Teure Pannenhilfe beim Zentralabi
22.01.2009 | 17:38 Uhr 2009-01-22T17:38:00+0100Düsseldorf. Die SPD-Opposition hat die teure „Pannenhilfe” zur Vermeidung von Fehlern beim Zentralabitur scharf kritisiert.
Nach den Pannen bei der Aufgabenstellung im zweiten Zentralabitur 2008 hatte Schulministerin Barbara Sommer (CDU eine externe Expertenkommission eingerichtet. Kosten 2009 und 2010: eine Million Euro.
SPD-Schulexpertin Ute Schäfer warf der Ministerin vor, sie stehle sich mit der „teuer erkauften Pannenversicherung” aus der Verantwortung. Das Ministerium gebe eine Million Euro für Aufgaben aus, die sie mit nachgeordneten Behörden selbst bewältigen müsse. Mit der einen Million Euro werden Ausgaben für Kommission, Geschäftsstelle und Fachkommissionen beglichen. Die unabhängige Kommission „zur Qualitätssicherung von zentralen Prüfungen” wurde an der Universität Dortmund eingerichtet. Der Kommission gehören neben dem Bildungsforscher Wilfried Bos und dem Pisa-Koordinator Andreas Schleicher auch die Leiterin der Kölner Europaschule, Dagmar Naegele, an.

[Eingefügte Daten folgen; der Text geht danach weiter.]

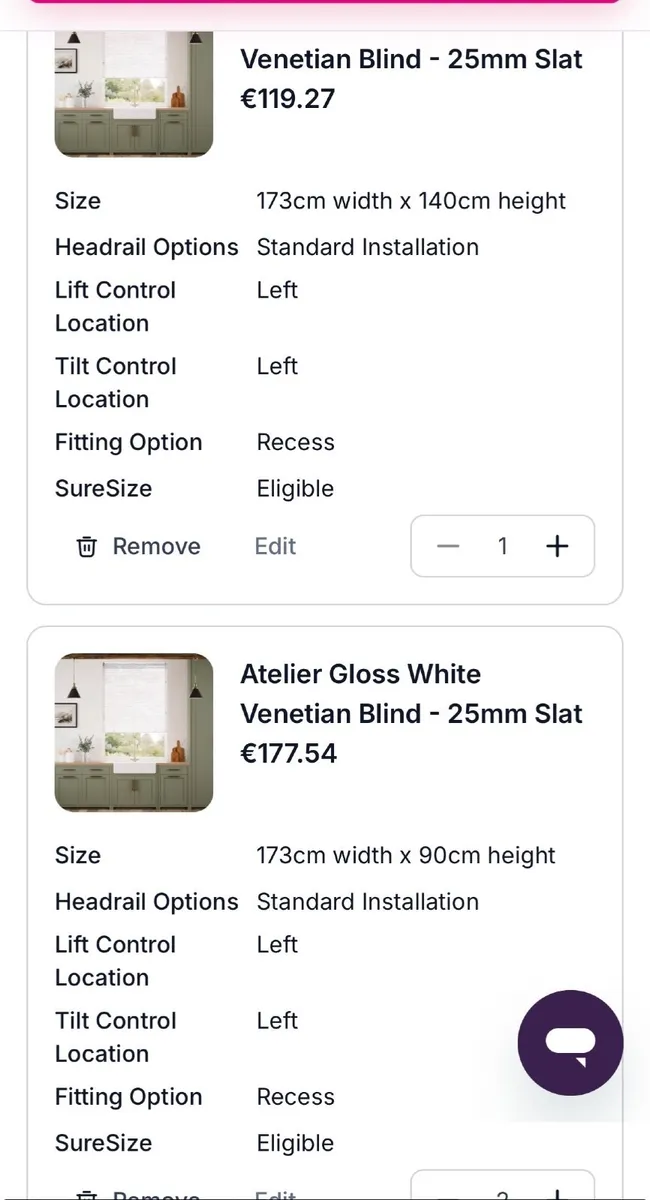This screenshot has height=1200, width=650.
Task: Select the quantity value 1 in the stepper
Action: pyautogui.click(x=502, y=546)
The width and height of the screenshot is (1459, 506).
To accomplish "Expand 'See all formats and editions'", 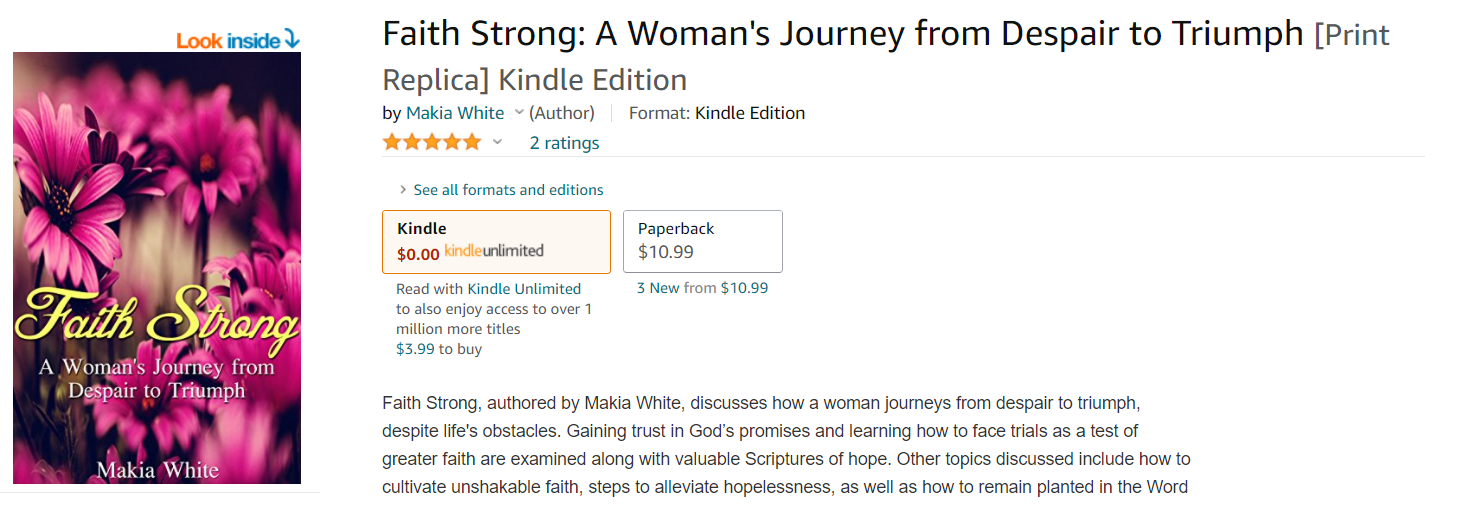I will [x=507, y=190].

Beim Zentralabitur 2008 waren zahlreiche Schüler unter anderem an einer als unlösbar geltenden Mathematik-Aufgabe („Oktaeder des Grauens”) gescheitert. Erst nach heftigen Protesten ließ Sommer die Aufgaben nachschreiben: 75 Prozent der Geschädigten nutzten erfolgreich den zweiten Versuch. In der Antwort auf eine Anfrage der SPD-Abgeordneten Barbara Hendricks verwies Sommer darauf, dass die Experten das Ministerium zusätzlich beraten und künftige Aufgaben prüfen und freigeben sollen. „Das ist dem Steuerzahler kaum zu vermitteln”, klagte SPD-Expertin Schäfer.